▶ [PASSAGE PROVIDED]
In 1972, Klein alleged that some of the songs on Exile on Main Street had been composed while the Stones were still under contract with ABKCO. As a result, ABKCO acquired ownership of the disputed songs and was able to publish another Rolling Stones album, More Hot Rocks (Big Hits and Fazed Cookies). In 1974 negotiations over royalties led to a payment of $375,000 to the Stones and ABKCO's release of an additional Rolling Stones album, Metamorphosis. In 1975 more lawsuits and negotiations resulted in a $1 million payment to the Stones for non-payment by Klein of songwriting royalties, and the release of four Rolling Stones albums, including Rock and Roll Circus and Rolled Gold: The Very Best of the Rolling Stones. In 1984 Jagger and Richards sued to break their publishing agreement with ABKCO because of non-payment of royalties. The judge encouraged the two sides to reach a settlement.

Starting in 1986, when the introduction of compact discs brought great profits to the music industry, relations began to improve between Klein and the Stones. In 2002, the Stones' album Forty Licks and the Licks Tour, celebrating the band's 40th anniversary, incorporated songs owned by ABKCO. The Stones agreed to a five-year payment plan suggested by Klein's son, Jody. In 2003, Klein negotiated with Steve Jobs to make ABKCO's Rolling Stones songs available on iTunes.

==Cameo-Parkway and ABKCO==
In February 1967, with an eye toward producing films and finding a way to invest his clients' money, Klein attempted to acquire Metro-Goldwyn-Mayer. His hopes were blunted when Edgar Bronfman, Sr., heir to the Seagram fortune, instead took control of the firm. Klein then turned his attention to Cameo-Parkway Records, a Philadelphia-born, Los Angeles-based label that had enjoyed hits in the late 1950s and early 1960s, thanks to Chubby Checker, Bobby Rydell, Dee Dee Sharp, and others, but that by 1967 was no longer prospering. It was one of the first publicly traded record companies, making it ideal for a financial maneuver Klein had in mind, known as a reverse acquisition. It was meant to take Allen Klein and Company public via its being acquired on paper by Cameo-Parkway. By July 1967, Klein and his associate Abbey Butler had acquired a controlling interest and filed to rename Cameo-Parkway ABKCO, an acronym for "The Allen and Betty Klein Company." Fueled by speculation, the stock price increased from $1.75 a share in July 1967 to a peak of 76 3/8 in February 1968 before the SEC halted trading. The American Stock Exchange declined to reinstate the stock; instead, ABKCO continued to trade over the counter, and the stock price dropped to more realistic levels. In 1987, Klein made ABKCO a privately held company.

==The Beatles==

In 1964, Klein approached the Beatles' manager, Brian Epstein, with an offer for the Beatles to sign with RCA for $2 million. Epstein was not interested, saying he was loyal to EMI. After Epstein died in August 1967, the group formed Apple Corps in the following January. They hoped it would provide the means for correcting Epstein's unfortunate business decisions, which had both limited their incomes and ensured high tax burdens. Although "Hey Jude", the Beatles' first Apple release, was an enormous success, the label was a financial mess, with little accountability for how money was spent.

▶ [TASK REQUIREMENTS]
(1) Translate this sentence from the passage about Allen Klein into Spanish: "Epstein was not interested, saying he was loyal to EMI."
(2) Pick up the passage about Allen Klein after its final sentence and continue it.
The lines that come next are taken from a different source than the passage about Allen Klein.

▶ [DATA PROVIDED]
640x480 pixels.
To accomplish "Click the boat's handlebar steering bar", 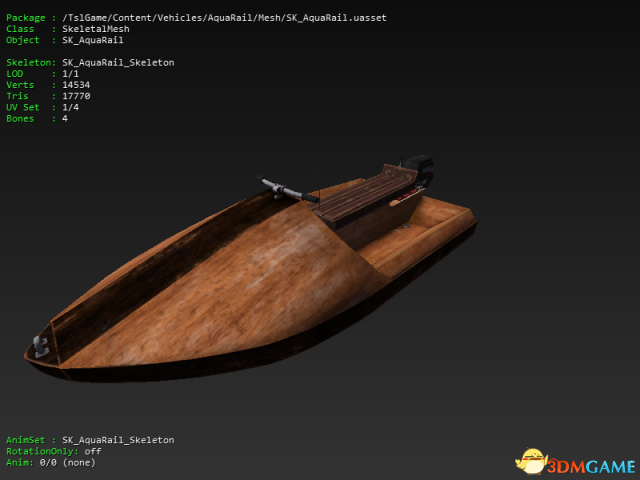I will pyautogui.click(x=287, y=189).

▶ [RESULTS FOR THE EXERCISE]
(1) Epstein no estaba interesado y dijo que era leal a EMI.

(2)
Klein contacted John Lennon after reading his press comment that the Beatles would be "broke in six months" if things continued as they were. On January 26, 1969, he met with Lennon, who retained Klein as his financial representative, and the next day met with the other Beatles. Paul McCartney preferred to be represented by Lee and John Eastman, the father and brother respectively of McCartney's girlfriend Linda, whom he married on March 12. Given a choice between Klein and the Eastmans, George Harrison and Ringo Starr preferred Klein. Following rancorous London meetings with both Eastmans in April, Klein was appointed as the Beatles' manager on an interim basis, with the Eastmans appointed as their attorneys. Continued conflict between Klein and the Eastmans made this arrangement unworkable. The Eastmans were dismissed as the Beatles' attorneys, and on May 8 Klein was given a three-year contract as the Beatles' business manager. McCartney refused to sign the contract but was outvoted by the other Beatles.

Once in charge of Apple, Klein fired many of its employees, including president Ron Kass, and replaced them with his own people. He closed Apple Electronics, which was headed by Alexis Mardas. Mardas resigned his directorship in May 1971. Klein's attempt to fire Neil Aspinall, a longtime confidant of the Beatles, was immediately thwarted by the band.

Klein was hit with his first crisis in managing the Beatles when Clive Epstein, brother of Brian and chief heir to NEMS, the management company Brian had founded, sold NEMS to Triumph, a British investment group managed by Leonard Richenberg. NEMS held a 25% stake in the Beatles' earnings, which Klein and the Beatles desperately wanted to buy out. This led to tough negotiations with Triumph. Klein ultimately secured the Beatles' rights in their previous work for just four annual payments amounting to 5% of their earnings. But in the lead-up to those negotiations Richenberg commissioned a hostile investigative report on Klein, which The Sunday Times ran under the headline "The Toughest Wheeler-Dealer in the Pop Jungle".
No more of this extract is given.